On Thursday 2 October 2014 the Minister for Arts, Heritage and the Gaeltacht, Heather Humphreys TD, formally announced the restoration of Richmond Barracks in Inchicore, Dublin 8. Funding has been approved for the project as part of the capital programme for the 1916 centenary commemorations.
Richmond Barracks was originally built in 1810-1814. Soldiers from the barracks served in the Boer War and the Crimean War, the Boer War, and the First World War; amongst the latter was the poet Francis Ledwidge. It is of particular relevance to the Easter Rising of 1916, as large numbers of prisoners were detained in the barracks after the surrender. The signatories of the proclamation (with the exception of James Connolly) and other leaders were interned, court-martialled and sentenced to death in the barracks. Others detained in Richmond Barracks after the rising included Eamon De Valera, W.T. Cosgrave, and Michael Collins. In 1922 the Barracks was handed over to the Free State Army and renamed Keogh Barracks. In 1924 they were handed over to Dublin Corporation, converted into housing, and renamed Keogh Square. The three buildings which remain today were retained for educational purposes and in 1929 became a Christian Brothers’ School. The €3.5 million restoration works, which are being developed in collaboration with Dublin City Council, St. Michael’s Estate Regeneration Board, the Inchicore-Kilmainham Heritage Group and other stakeholders, will allow the barracks to become a cultural, education, and heritage facility.

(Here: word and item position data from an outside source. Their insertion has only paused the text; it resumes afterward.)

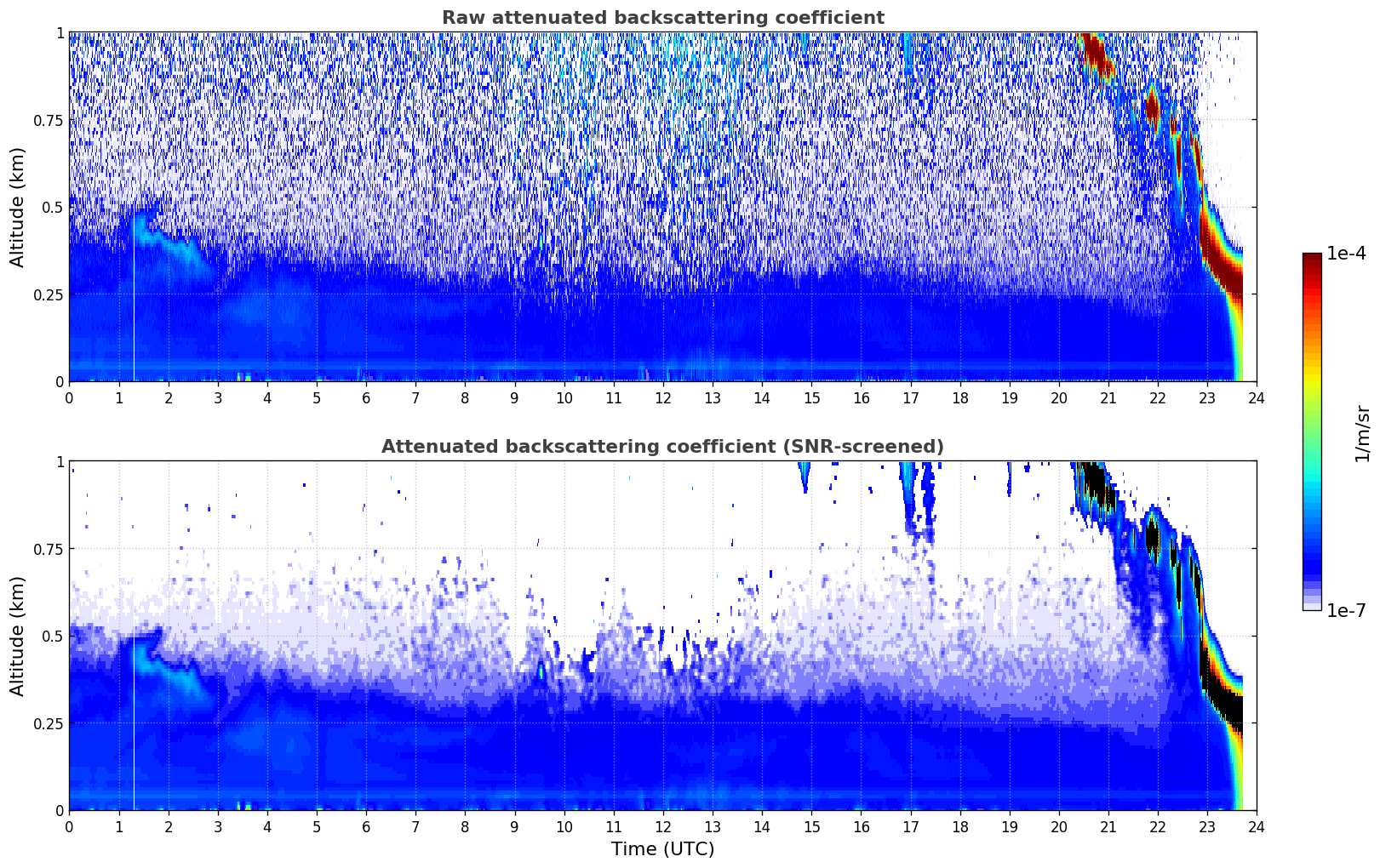Click the "Time (UTC)" axis label
The width and height of the screenshot is (1380, 868).
pyautogui.click(x=662, y=849)
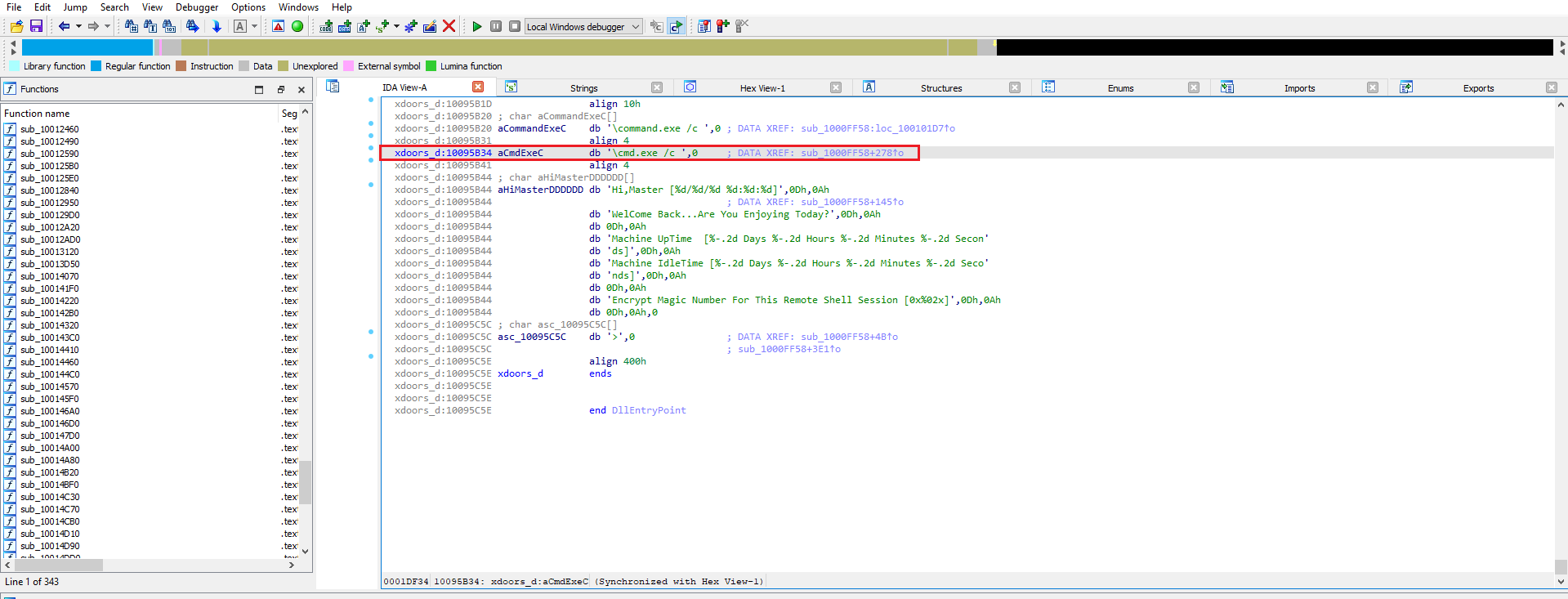Click the blue down-arrow jump icon
This screenshot has width=1568, height=599.
tap(217, 26)
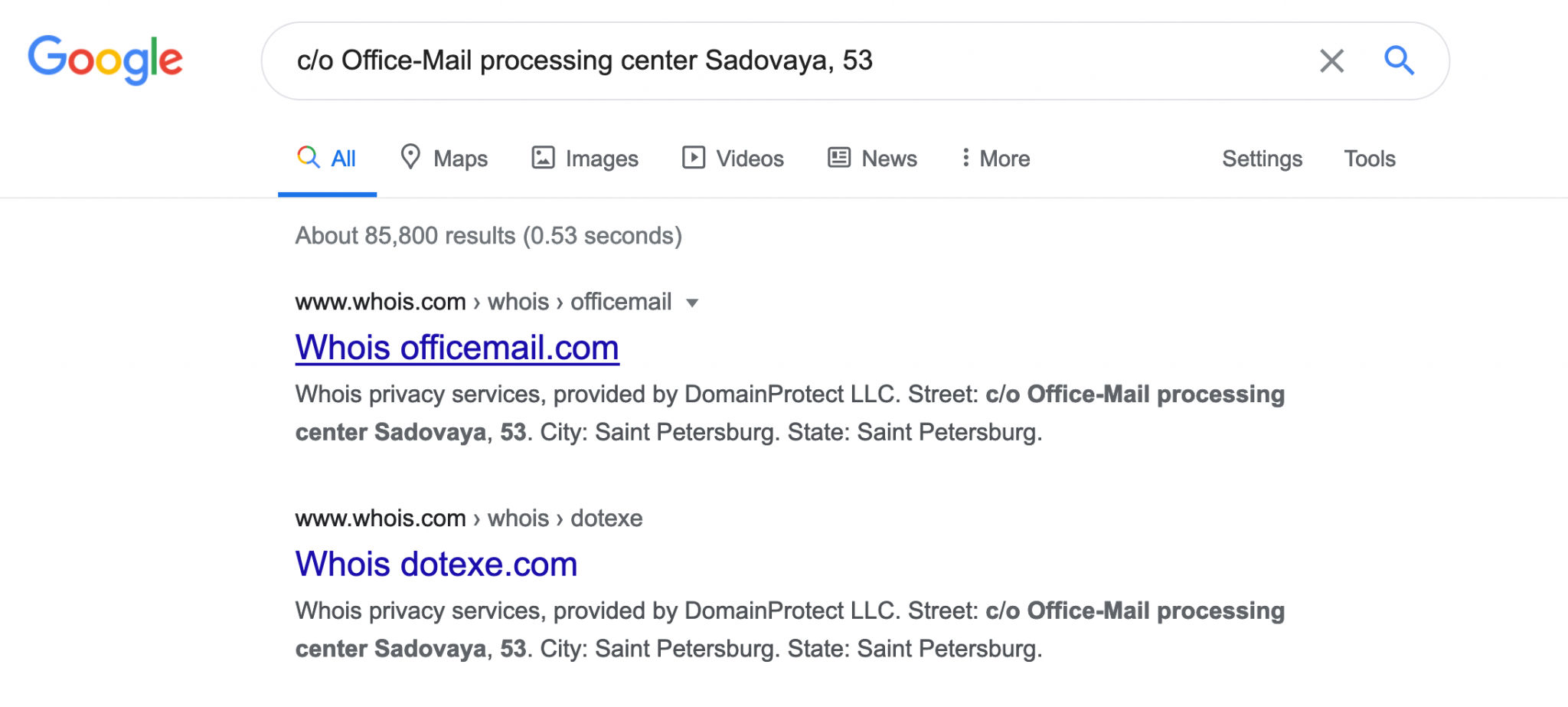
Task: Click the News newspaper icon
Action: click(x=839, y=158)
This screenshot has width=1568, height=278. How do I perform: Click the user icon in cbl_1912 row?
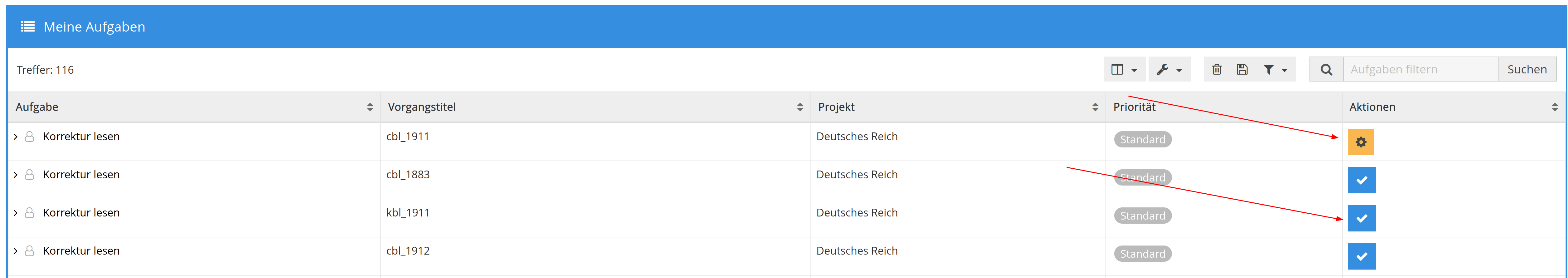[x=29, y=251]
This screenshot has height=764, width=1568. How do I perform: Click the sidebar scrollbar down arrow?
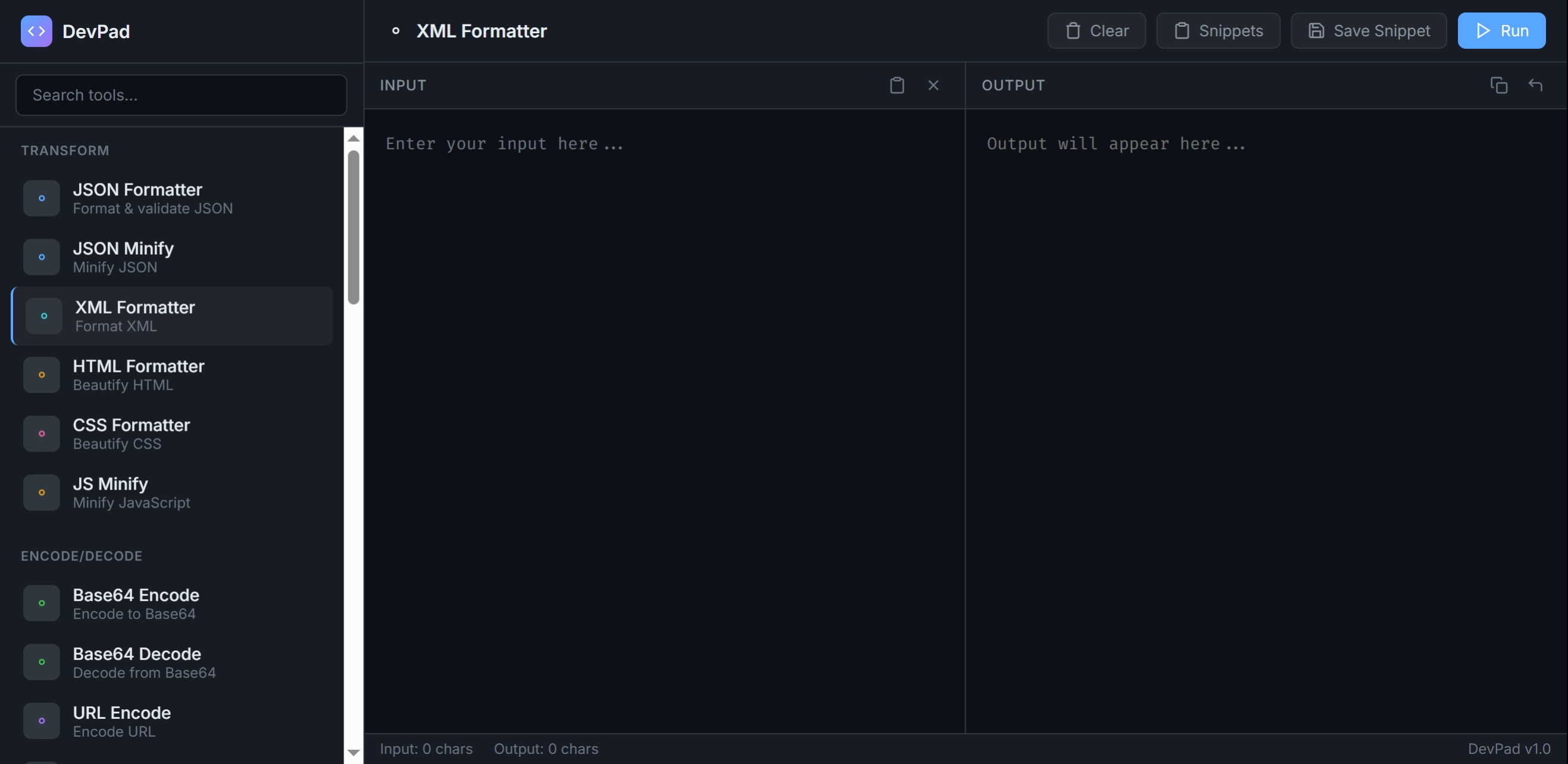(353, 753)
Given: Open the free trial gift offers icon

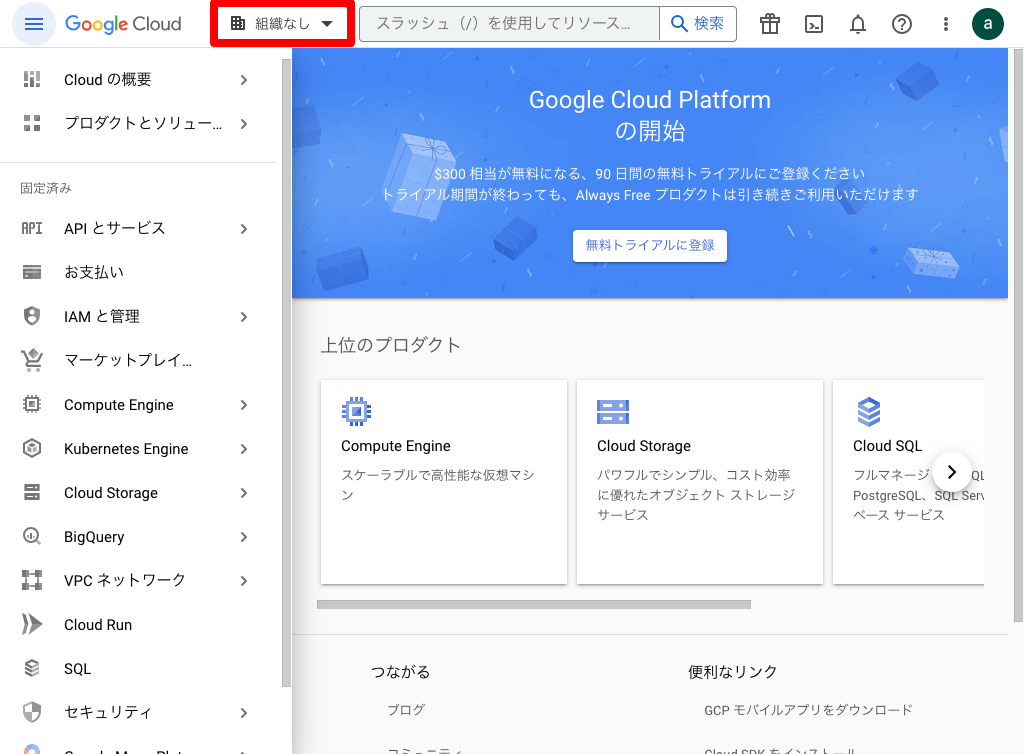Looking at the screenshot, I should click(x=769, y=23).
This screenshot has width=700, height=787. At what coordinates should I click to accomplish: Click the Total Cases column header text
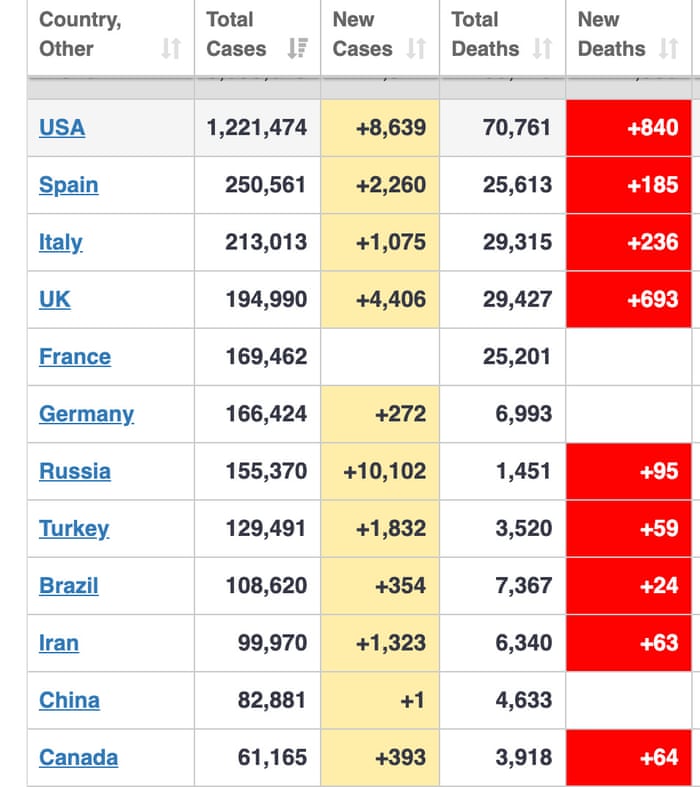pos(236,34)
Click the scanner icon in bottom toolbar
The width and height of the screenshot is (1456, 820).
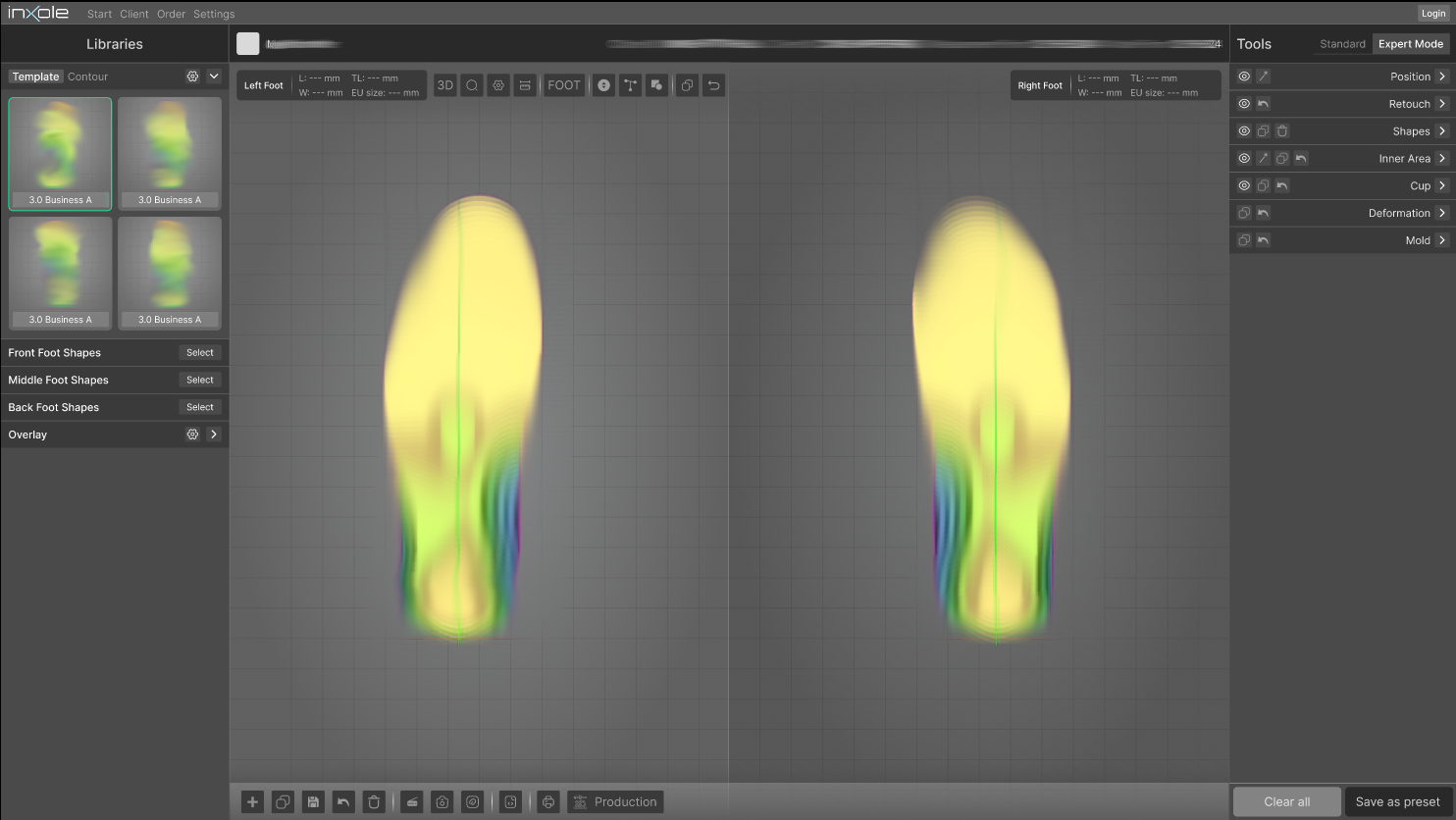tap(412, 802)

Speaking at the launch of the project, Minister Humphreys noted that ‘Richmond Barracks is particularly remembered as the place of confinement for so many of the personnel of the Easter Rising. It is in that context I welcome this regenerative proposal for the Barracks, which will recognise it as one of the key heritage projects in our centenary programme. I would also like to acknowledge the position of the soldiers of the Royal Irish Regiment who were stationed here in 1916 – I’m sure that most of them could never have imagined being called upon to fight Irishmen in Dublin when they signed up; they must have felt themselves to be in an impossible position. it is right that we should remember all of those associated with Richmond Barracks who lost their lives due to conflict, and I am very keen to see their stories told. I would like to commend the work carried out by the St. Michael’s Estate Regeneration Board in advancing proposals for the development of this site as well as highlighting the important role that these buildings played in our national history. This project is part of the €22 million capital funding package announced by my Department, which will see a number of other projects completed in time for the 1916 Commemorations, including the interpretive centre at the GPO, and the visitor facility at Kilmainham Gaol. I look forward to these projects progressing over the next 12 to 18 months’.